## TRY IT
Please output each line of the data exactly as it appears.
────────────────────
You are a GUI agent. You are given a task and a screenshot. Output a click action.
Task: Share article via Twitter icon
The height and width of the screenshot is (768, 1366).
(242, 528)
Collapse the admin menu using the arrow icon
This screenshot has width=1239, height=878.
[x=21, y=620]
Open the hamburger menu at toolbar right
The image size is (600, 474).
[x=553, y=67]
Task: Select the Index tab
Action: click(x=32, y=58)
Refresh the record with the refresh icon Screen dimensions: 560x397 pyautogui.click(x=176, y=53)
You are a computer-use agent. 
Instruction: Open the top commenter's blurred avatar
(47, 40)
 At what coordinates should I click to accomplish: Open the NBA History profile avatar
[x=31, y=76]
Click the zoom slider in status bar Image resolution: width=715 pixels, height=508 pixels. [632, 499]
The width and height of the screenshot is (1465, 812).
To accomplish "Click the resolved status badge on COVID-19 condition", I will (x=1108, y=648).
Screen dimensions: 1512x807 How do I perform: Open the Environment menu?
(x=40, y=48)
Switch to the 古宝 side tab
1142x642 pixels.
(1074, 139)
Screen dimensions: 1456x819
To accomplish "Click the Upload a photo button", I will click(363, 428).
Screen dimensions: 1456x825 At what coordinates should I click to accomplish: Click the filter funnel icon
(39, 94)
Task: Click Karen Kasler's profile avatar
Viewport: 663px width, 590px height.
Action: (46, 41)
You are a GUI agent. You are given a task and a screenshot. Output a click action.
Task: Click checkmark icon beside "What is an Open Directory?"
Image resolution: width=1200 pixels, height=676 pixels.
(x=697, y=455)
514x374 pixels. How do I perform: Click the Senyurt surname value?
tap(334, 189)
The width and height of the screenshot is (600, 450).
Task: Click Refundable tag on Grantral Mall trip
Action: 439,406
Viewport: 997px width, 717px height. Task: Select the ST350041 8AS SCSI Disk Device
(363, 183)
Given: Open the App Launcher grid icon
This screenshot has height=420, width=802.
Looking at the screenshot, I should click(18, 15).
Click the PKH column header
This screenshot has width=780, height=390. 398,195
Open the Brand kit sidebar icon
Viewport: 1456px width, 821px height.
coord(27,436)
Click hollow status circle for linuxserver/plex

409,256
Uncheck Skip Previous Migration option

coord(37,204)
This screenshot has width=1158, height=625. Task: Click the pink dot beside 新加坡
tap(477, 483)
────────────────────
## ANSWER SPACE
You are a GUI agent. You are given a task and a screenshot. Output a click action.
Task: Share article via Twitter icon
The height and width of the screenshot is (768, 1366).
(242, 528)
Collapse the admin menu using the arrow icon
This screenshot has width=1239, height=878.
[x=21, y=620]
Open the hamburger menu at toolbar right
The image size is (600, 474).
[x=553, y=67]
Task: Select the Index tab
Action: click(x=32, y=58)
Refresh the record with the refresh icon Screen dimensions: 560x397 pyautogui.click(x=176, y=53)
You are a computer-use agent. 
Instruction: Open the top commenter's blurred avatar
(47, 40)
 At what coordinates should I click to accomplish: Open the NBA History profile avatar
[x=31, y=76]
Click the zoom slider in status bar Image resolution: width=715 pixels, height=508 pixels. [632, 499]
The width and height of the screenshot is (1465, 812).
To accomplish "Click the resolved status badge on COVID-19 condition", I will (x=1108, y=648).
Screen dimensions: 1512x807 How do I perform: Open the Environment menu?
(x=40, y=48)
Switch to the 古宝 side tab
1142x642 pixels.
(1074, 139)
Screen dimensions: 1456x819
To accomplish "Click the Upload a photo button", I will click(363, 428).
Screen dimensions: 1456x825 At what coordinates should I click to accomplish: Click the filter funnel icon
(39, 94)
Task: Click Karen Kasler's profile avatar
Viewport: 663px width, 590px height.
Action: (46, 41)
You are a GUI agent. You are given a task and a screenshot. Output a click action.
Task: Click checkmark icon beside "What is an Open Directory?"
Image resolution: width=1200 pixels, height=676 pixels.
(x=697, y=455)
514x374 pixels. How do I perform: Click the Senyurt surname value?
tap(334, 189)
The width and height of the screenshot is (600, 450).
Task: Click Refundable tag on Grantral Mall trip
Action: 439,406
Viewport: 997px width, 717px height. Task: Select the ST350041 8AS SCSI Disk Device
(363, 183)
Given: Open the App Launcher grid icon
This screenshot has height=420, width=802.
Looking at the screenshot, I should click(18, 15).
Click the PKH column header
This screenshot has width=780, height=390. 398,195
Open the Brand kit sidebar icon
Viewport: 1456px width, 821px height.
coord(27,436)
Click hollow status circle for linuxserver/plex

409,256
Uncheck Skip Previous Migration option

coord(37,204)
This screenshot has width=1158, height=625. Task: Click the pink dot beside 新加坡
tap(477, 483)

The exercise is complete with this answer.